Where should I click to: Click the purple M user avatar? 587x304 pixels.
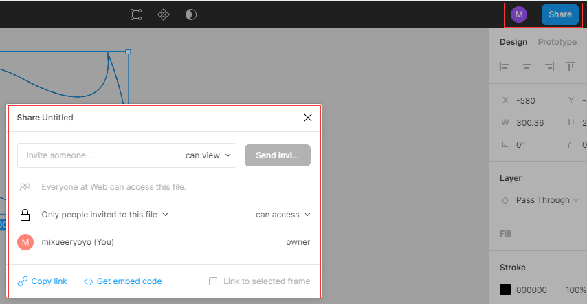tap(519, 14)
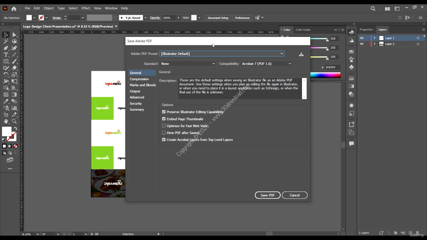Image resolution: width=427 pixels, height=240 pixels.
Task: Select the Direct Selection tool
Action: coord(14,35)
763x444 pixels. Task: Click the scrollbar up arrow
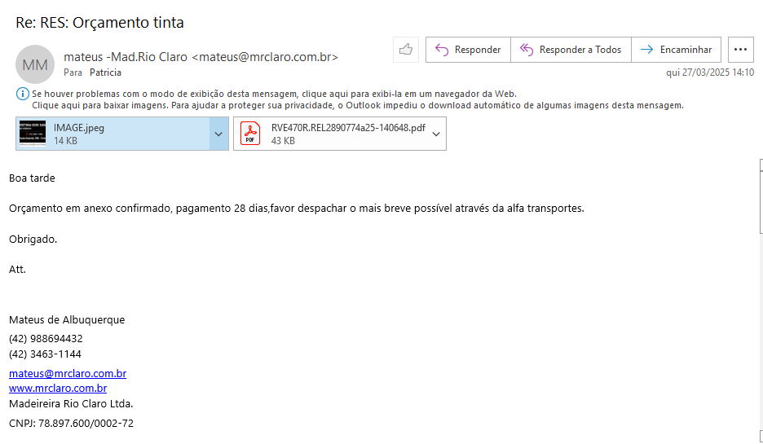pos(759,165)
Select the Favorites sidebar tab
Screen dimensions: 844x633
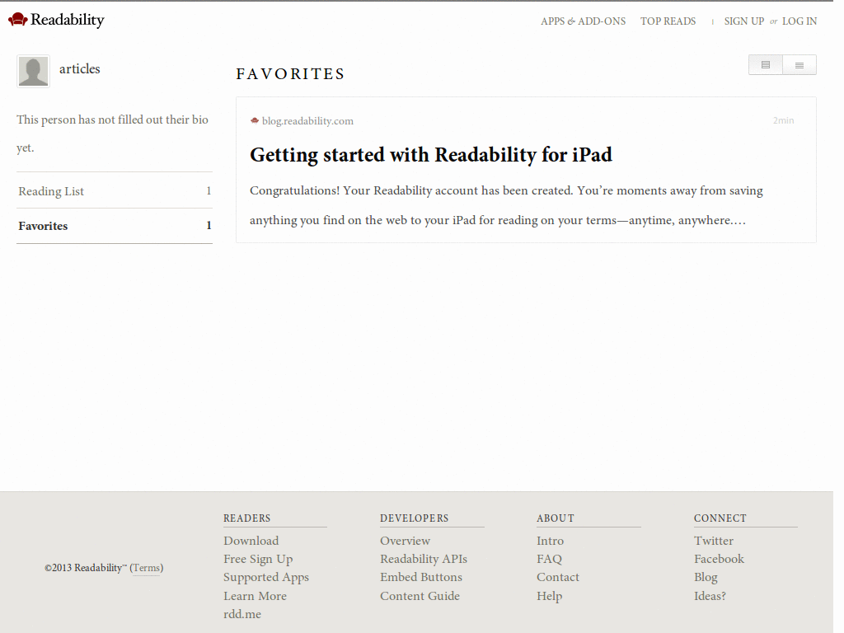pyautogui.click(x=42, y=226)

Assigned task: Set down all of the entries precisely and keep the pictures out of the copy.

Answer box:
Where should I click to: Click the purple M user avatar? 587x304 pixels.
tap(519, 14)
Image resolution: width=427 pixels, height=240 pixels.
Task: Select the Direct Selection tool
Action: coord(14,35)
763x444 pixels. Task: Click the scrollbar up arrow
pos(759,165)
Select the Favorites sidebar tab
Screen dimensions: 844x633
pyautogui.click(x=42, y=226)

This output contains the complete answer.